▸ **SUPPLIED TEXT**:
== == ==
Making the choice between old vintage or new vintage
If there’s one thing that can frustrate the vintage watch collector, it’s landing that awesome piece and then having to send it for service because of unforeseen problems.
Much so if this happens in succession. You can’t call yourself a true collector of old vintage watches until you have a couple of these horror stories to tell.
And fortunately for those loving the look of vintage but not looking forward to facing the repairer or a load of hairline scratches on your watch case (that’s not caused by you), there’s now the option of vintage-inspired timepieces.
Jumping on the vintage bandwagon has never been more riddled with choice - social influencers and big Swiss manufacturers taking turns to swarm your horology-craving attention span with all sorts of wristpieces.
Choice, in this instance, is a minor inconvenience. One needs only to sort out the perks and bane of each before making the jump to a new (or old) watch.
== == ==
▸ **INFORMATION GIVEN**:
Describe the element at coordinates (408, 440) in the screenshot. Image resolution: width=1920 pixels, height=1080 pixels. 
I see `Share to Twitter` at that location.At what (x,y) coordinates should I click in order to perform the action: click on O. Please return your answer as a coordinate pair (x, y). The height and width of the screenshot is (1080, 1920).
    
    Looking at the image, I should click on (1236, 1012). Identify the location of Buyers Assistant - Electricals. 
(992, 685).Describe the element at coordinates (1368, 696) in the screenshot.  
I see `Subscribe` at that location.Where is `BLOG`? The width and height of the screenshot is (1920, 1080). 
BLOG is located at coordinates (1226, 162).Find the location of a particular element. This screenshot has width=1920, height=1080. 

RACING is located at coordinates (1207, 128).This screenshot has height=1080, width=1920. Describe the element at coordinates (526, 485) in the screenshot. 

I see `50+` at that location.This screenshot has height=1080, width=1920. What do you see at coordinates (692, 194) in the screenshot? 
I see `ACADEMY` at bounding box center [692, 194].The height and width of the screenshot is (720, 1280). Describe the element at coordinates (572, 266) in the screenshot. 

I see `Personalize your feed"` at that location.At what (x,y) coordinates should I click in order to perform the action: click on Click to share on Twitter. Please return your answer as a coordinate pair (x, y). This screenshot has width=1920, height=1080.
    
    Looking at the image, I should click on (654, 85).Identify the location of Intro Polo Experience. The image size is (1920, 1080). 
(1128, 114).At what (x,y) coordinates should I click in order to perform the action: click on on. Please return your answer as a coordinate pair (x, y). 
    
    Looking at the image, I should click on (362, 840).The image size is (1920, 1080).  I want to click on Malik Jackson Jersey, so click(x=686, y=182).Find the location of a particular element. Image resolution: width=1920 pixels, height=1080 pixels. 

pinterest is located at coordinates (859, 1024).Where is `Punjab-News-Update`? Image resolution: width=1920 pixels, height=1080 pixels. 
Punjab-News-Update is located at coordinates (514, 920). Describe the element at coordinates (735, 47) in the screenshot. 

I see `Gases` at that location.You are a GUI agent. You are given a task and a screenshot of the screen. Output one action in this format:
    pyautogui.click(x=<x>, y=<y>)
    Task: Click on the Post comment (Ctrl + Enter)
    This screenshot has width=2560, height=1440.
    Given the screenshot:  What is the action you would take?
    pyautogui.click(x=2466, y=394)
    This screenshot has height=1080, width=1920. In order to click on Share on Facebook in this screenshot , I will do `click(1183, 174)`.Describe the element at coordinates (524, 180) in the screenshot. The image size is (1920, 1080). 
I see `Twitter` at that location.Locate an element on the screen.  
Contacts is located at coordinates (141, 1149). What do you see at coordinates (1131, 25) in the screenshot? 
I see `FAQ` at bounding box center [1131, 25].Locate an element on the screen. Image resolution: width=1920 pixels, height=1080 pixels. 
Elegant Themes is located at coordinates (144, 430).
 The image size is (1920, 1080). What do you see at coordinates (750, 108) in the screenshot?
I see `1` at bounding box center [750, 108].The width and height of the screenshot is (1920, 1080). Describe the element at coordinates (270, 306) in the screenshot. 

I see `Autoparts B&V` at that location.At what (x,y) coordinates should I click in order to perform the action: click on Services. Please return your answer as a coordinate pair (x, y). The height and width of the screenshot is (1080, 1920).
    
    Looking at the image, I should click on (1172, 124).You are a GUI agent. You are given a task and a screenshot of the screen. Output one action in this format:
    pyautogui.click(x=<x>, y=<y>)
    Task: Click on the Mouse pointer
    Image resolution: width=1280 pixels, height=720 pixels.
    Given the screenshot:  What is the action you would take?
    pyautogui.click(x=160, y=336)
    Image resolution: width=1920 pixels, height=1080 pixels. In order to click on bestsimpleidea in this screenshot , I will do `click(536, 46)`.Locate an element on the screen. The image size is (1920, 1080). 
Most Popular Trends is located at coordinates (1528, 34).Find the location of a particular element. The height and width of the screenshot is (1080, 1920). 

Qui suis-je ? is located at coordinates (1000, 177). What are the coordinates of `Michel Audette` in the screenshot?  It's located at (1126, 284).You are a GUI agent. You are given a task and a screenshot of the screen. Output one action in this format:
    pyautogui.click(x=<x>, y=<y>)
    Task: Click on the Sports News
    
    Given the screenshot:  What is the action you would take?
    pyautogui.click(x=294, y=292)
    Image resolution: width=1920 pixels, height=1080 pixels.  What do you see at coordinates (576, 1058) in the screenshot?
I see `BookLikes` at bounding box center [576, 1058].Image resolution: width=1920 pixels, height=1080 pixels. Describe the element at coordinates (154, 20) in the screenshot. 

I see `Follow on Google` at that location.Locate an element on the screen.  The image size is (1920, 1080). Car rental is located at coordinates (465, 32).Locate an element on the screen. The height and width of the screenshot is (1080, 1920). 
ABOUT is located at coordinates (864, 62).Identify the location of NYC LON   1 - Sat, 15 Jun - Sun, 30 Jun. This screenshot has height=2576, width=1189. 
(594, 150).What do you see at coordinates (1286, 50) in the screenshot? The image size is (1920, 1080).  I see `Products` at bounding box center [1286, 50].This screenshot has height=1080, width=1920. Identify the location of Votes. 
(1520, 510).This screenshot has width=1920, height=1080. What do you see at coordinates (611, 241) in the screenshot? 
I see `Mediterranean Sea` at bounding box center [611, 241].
== == ==
▸ **ACTIONS TO TAKE**:
A – Summarize the vintage watch passage in two sentences.
B – Proceed with the vintage watch passage, picking up after its final sentence.

▸ **ANSWERS TO THE PROBLEMS**:
A – Old vintage watches can frustrate collectors with unforeseen problems that force trips for service, and a true collector will have a couple of such horror stories to tell. Vintage-inspired timepieces now give the vintage look without facing the repairer or scratches left by earlier owners, and although social influencers and big Swiss manufacturers offer a wide range of choice, one needs only to sort out the perks and drawbacks of each before choosing a new or old watch.

B –
Luckily for one, I’ve started a list.
The size of the case
For some size does matter when it comes to the watches on their wrists.
Generally, vintage watches typically come in smaller sizes that range from 32-36mm - a Rolex Oyster Precision clocks in at 34mm with a 19mm lug width while the more popular DateJust measures in at 36mm with a more practical 20mm lug width.
Modern tastes gravitate towards a much larger case size, and it’s not uncommon to hear people new to vintage watches ask for “a DateJust or Piepan at 38mm”.
Somewhere in Bangkok there’s a stall with that watch you’re looking for.
I’m kidding, don’t support piracy.
For those wanting modern-sized vintages there’s now a whole smorgasbord of vintage-inspired pieces that can fit your wrist requirements. These bring the timeless elegance of a vintage design onto a larger, more commercially popular case size.
Which leads me to the next factor to consider.
The case condition
Two very true scenarios - guy examines a vintage watch and whines about scratches, while another looks at vintage-inspired and lemants the lack of “marks of history”.
There really is no pleasing people is there?
I have an analogy to share.
If you’re thinking of dating a 60yr-old who looks 30, you must accept that that person has got work done inside and out.
And if you see a 30yr-old looking all beat up with “marks of history”, you might not want to know what happened.
So people, please! Vintage will have scratches. New should be as shiny as you can get it.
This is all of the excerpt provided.